"ish! 30 menit!" geram Nadia kurang minat dengan menekan satu tombol keyboardnya kesal. Bunga memicingkan matanya dengan bibirnya yang manyun manyun. "nggak mau! cepetan!" kedua tangan bunga menggebrak buku yang sedang dibolak balik oleh Nadia. "29 menit!" sahut Nadia menarik buku tebalnya dari bawah tangan Bunga. "nggak mau!"

"28 menit!"

"nggak mau!"

"27 menit!"

"iih! pelit banget sih sama waktu! bilang aja kalo nggak mau!" rajuk Bunga duduk bersila melipat kedua lengannya di depan dada. "haaa.." Nadia menghela nafasnya dan berdecak kesal. "iya, iya. 15 menit lagi! udah sana gih!" dia usir Bunga menggunakan satu tangannya yang dia kibaskan.

"beneran ya!?" Nadia hanya mengangguk angguk malas.

"iya, iya! pergi baca komik atau novel aneh kamu sana! jangan ganggu kakak dulu!" Bunga menyengir girang.
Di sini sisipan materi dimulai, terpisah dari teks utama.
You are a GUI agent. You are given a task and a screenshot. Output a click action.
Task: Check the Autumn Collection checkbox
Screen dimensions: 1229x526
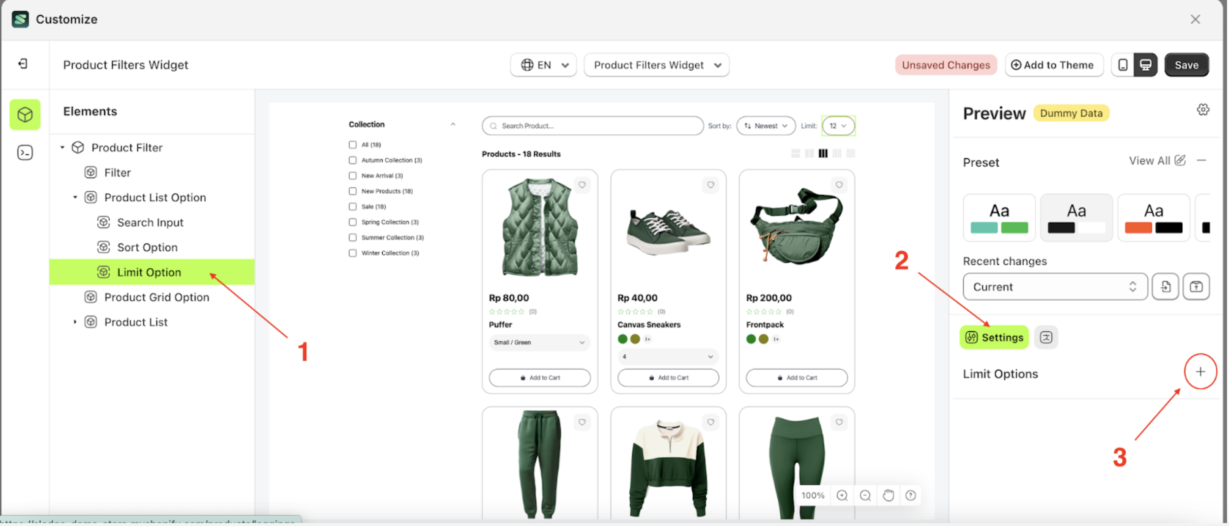pyautogui.click(x=353, y=160)
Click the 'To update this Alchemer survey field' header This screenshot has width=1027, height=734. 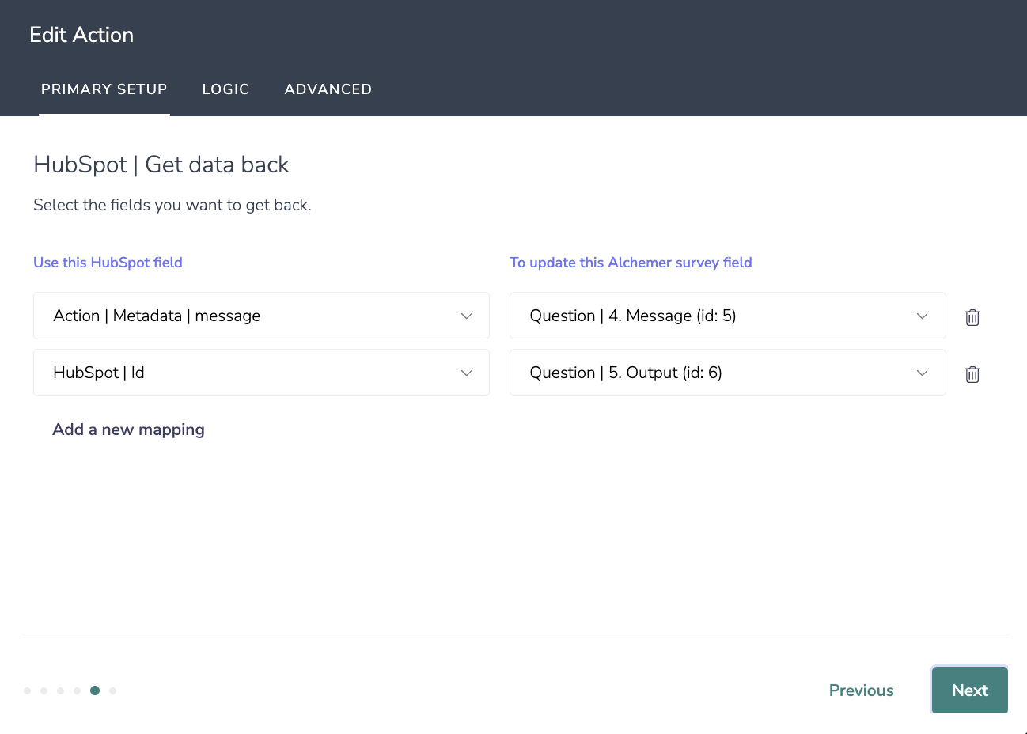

"makasih! kakak emang yang terbaik deh!" dipeluknya sang kakak sekilas sebelum dia berlari ngitir jingkrak jingkrak karena kesenangan dikabulkan permintaannya. sedang Nadia hanya memutar bola matanya bosan memperhatikan tingkah adiknya yang seperti anak kecil itu.

•••••

"Jadi? bagaimana hasil Check-upnya?" Shiro, kakak Kaneki bertanya pada Akira.

"e-eh?..." tangan Akira menggaruk tengkuknya sendiri yang tidak gatal. dia melirik ke kiri, tepatnya pada Bibinya ralat ibunya yang juga menatap padanya dengan tatapan bertanya tanya.

"hasilnya?..." Akira menyengir kikuk, tidak tahu harus memilih jujur atau bohong pada mereka berdua. tapi dia pikir tidak mungkin jika dia harus jujur kali ini.

"masih kayak biasa sih" terdengar sedikit kekehan hambar darinya. tapi sangat jelas bagi Shiro ataupun ibunya untuk tahu apa yang saat ini sedang disembunyikannya. dari gelagat atau raut wajahpun sudah terlihat jelas jika saat ini dia membohongi mereka.

"tolong katakan yang sebenarnya, Akira" tuntut Ibunya alias Asami dengan nada serius nan memohon, tangannya memegang lengan Akira, berharap jika putranya mau mengatakan yang sebenarnya. Asami tahu jika putranya yang satu ini tidaklah pandai dalam hal berbohong. dan kali ini dia juga sudah izinkan anaknya ini untuk bisa bicara sendiri tentang Check-upnya pada dokter pribadinya, tapi bukan berarti Akira boleh menutupi hasil Check-upnya pada dirinya.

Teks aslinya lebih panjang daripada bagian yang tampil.